The Mail on Sunday

Schroders wealth arm to cull one in four jobs

- By Emma Dunkley

SCHRODERS Personal Wealth is slashing nearly a quarter of its workforce in a major restructur­ing under new boss Mark Duckworth.

The financial planning firm – a joint venture between FTSE 100 firms Schroders and Lloyds Banking Group–is cutting about 200 jobs out of 850.

The cull comes just a year and a half after the business launched.
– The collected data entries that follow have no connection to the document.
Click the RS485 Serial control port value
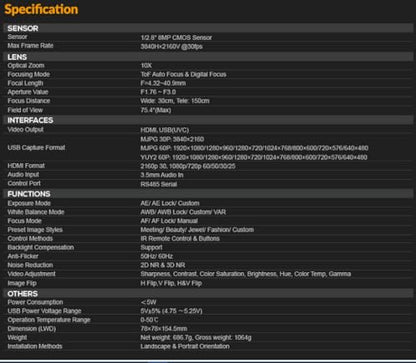 click(x=159, y=184)
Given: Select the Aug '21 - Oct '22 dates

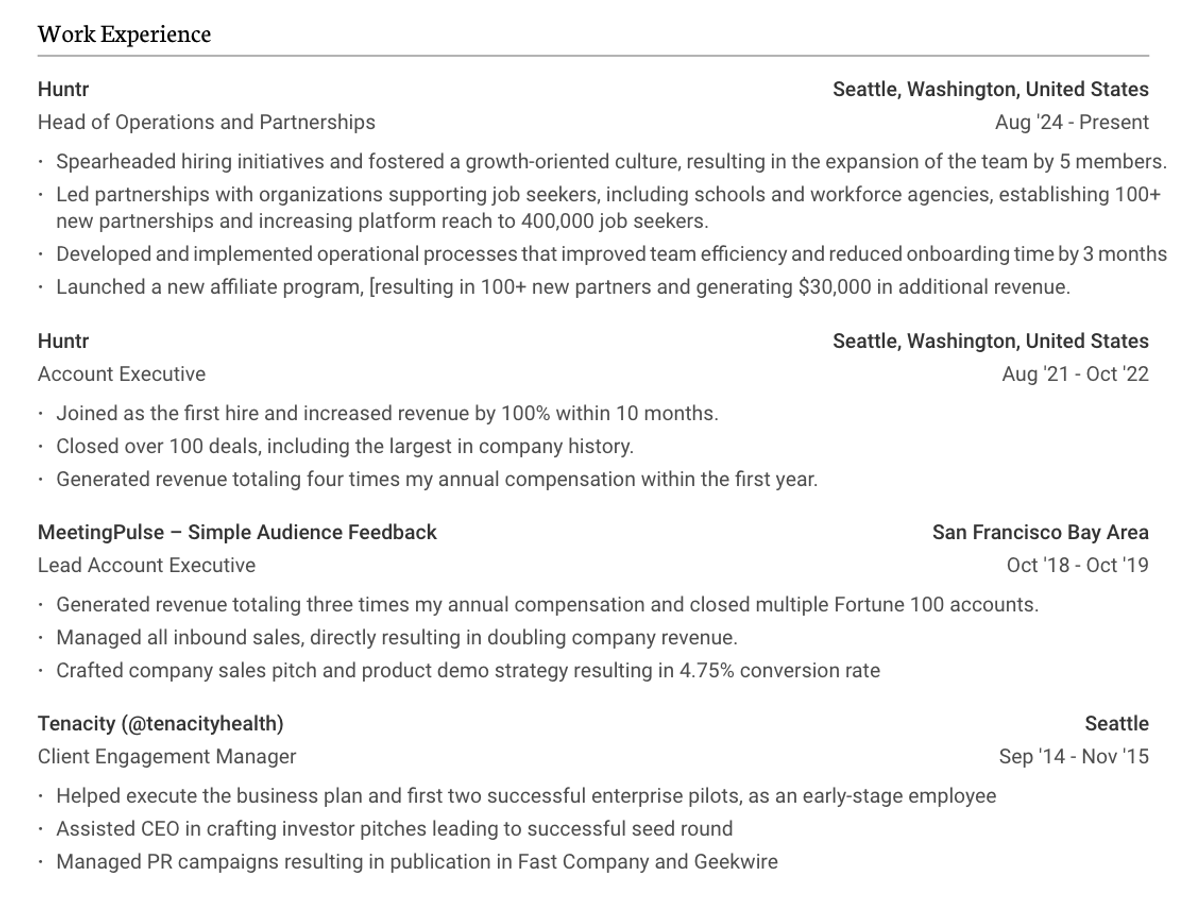Looking at the screenshot, I should coord(1076,374).
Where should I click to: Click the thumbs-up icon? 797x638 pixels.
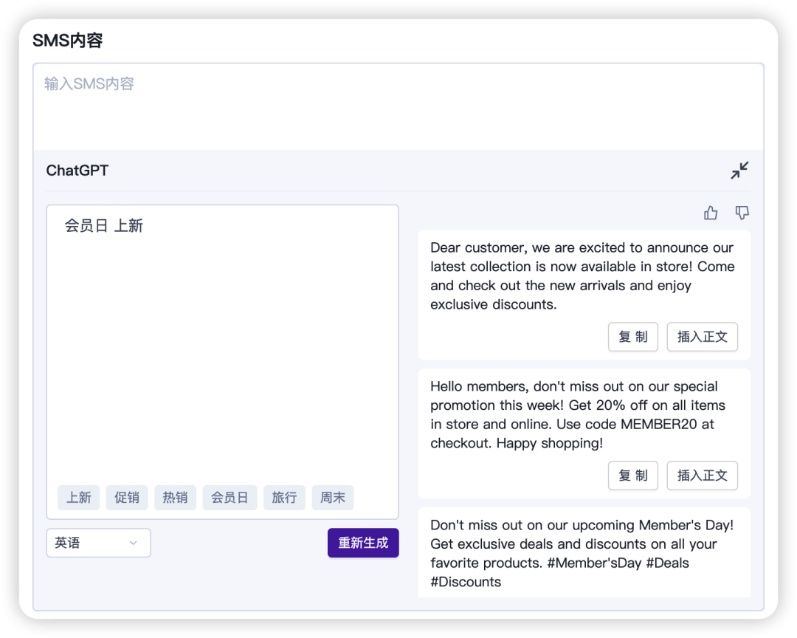pyautogui.click(x=711, y=212)
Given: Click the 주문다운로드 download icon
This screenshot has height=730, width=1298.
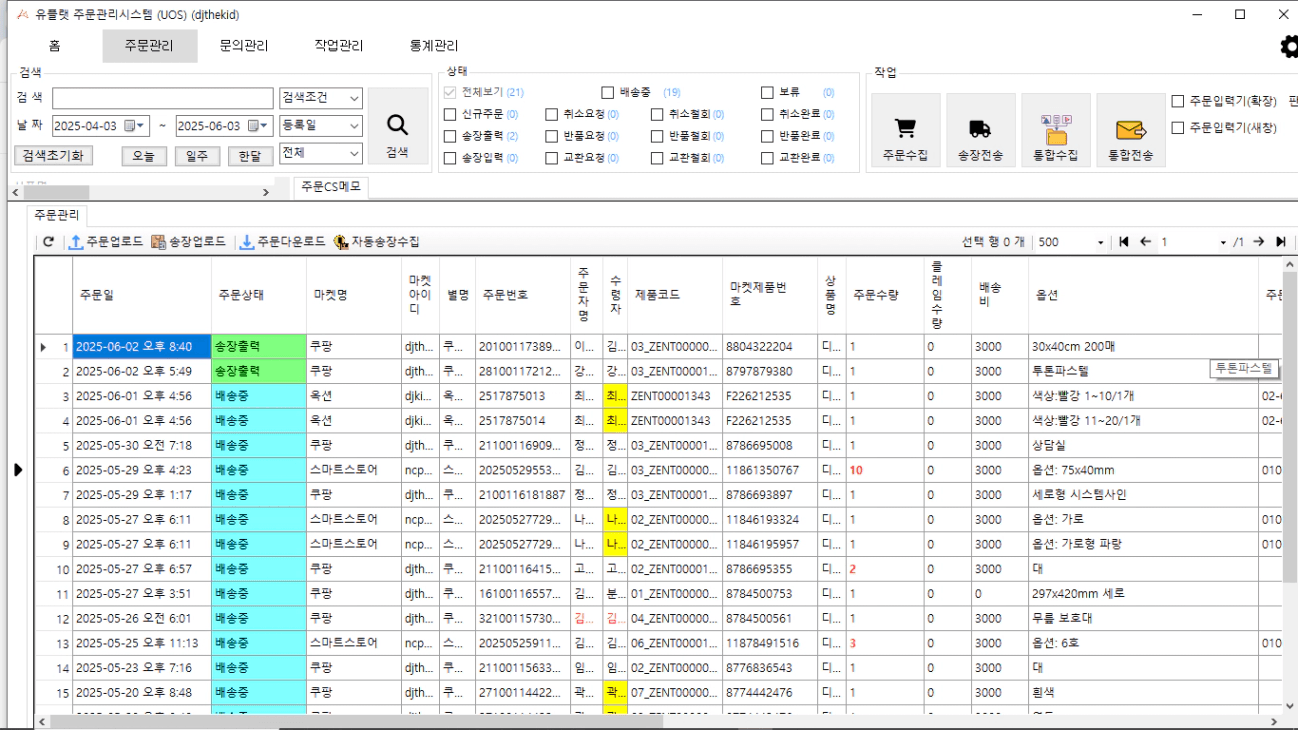Looking at the screenshot, I should click(247, 242).
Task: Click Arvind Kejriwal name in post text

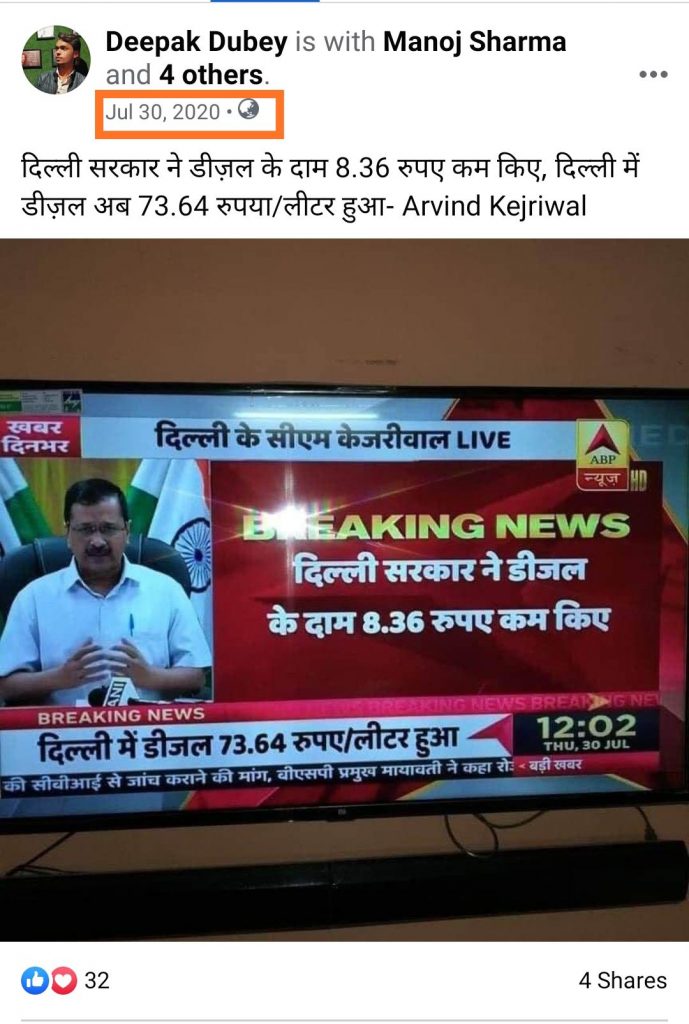Action: coord(494,206)
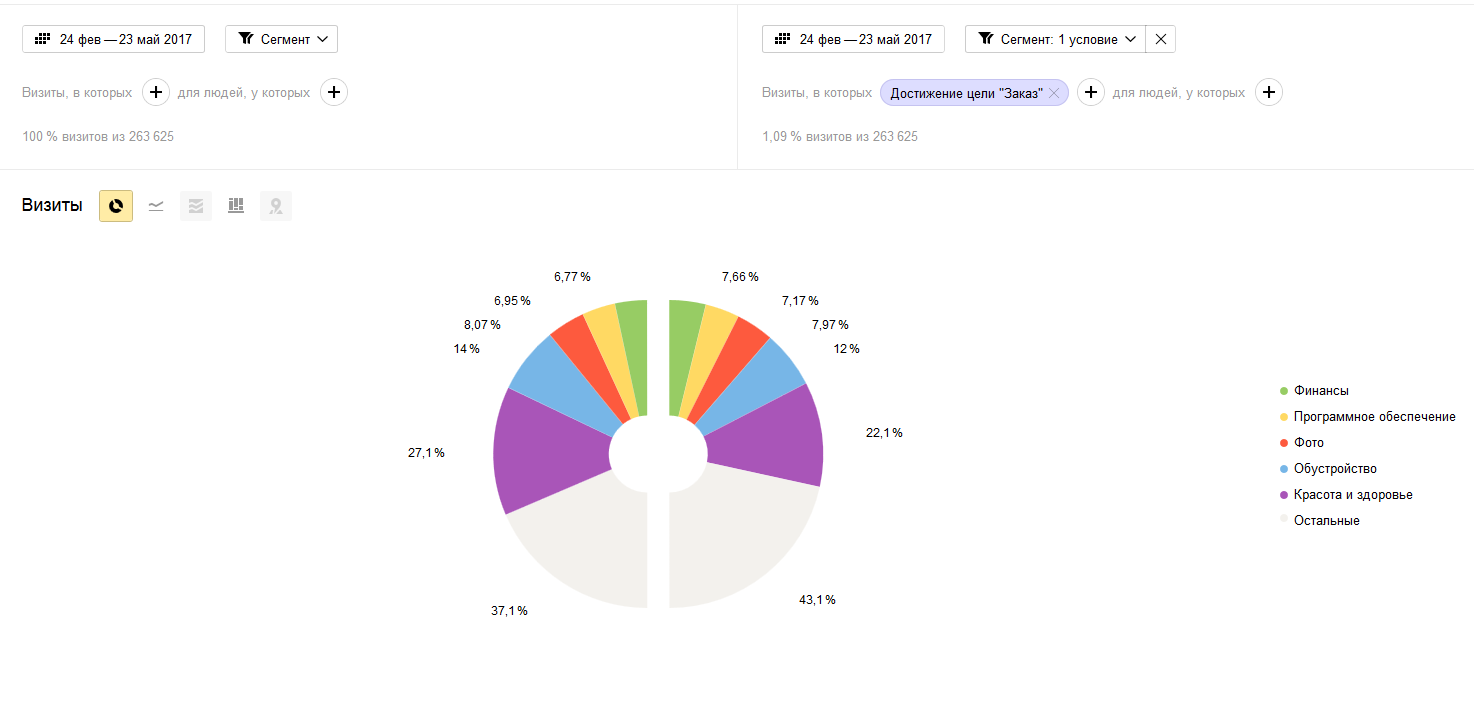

It is understood the axe will affect financial advisers as well as support staff.

Duckworth was appointed chief executive in September, taking over from Peter Hetheringt­on, former boss of spread-betting company IG Group, who stayed in post for just eight months.

The company, in which Schroders has a 49.9 per cent stake, was launched as a way to offer cheaper financial advice.

Banks are keen to expand their wealth management services to bring in fees as profits from mortgages and other loans are hit by low interest rates.

Mark Brown, general secretary of BTU, the union which represents t he staff, said :‘ Despite the fact that wealth management is going to be one of the future growth areas, Schroders has announced swingeing cuts to its business – and at a time when it’s been recruiting staff across the business over the last few months.’

Schroders Personal Wealth said it is ‘putting new processes and structures in place using a more focused team, with clearer individual responsibi­lities’.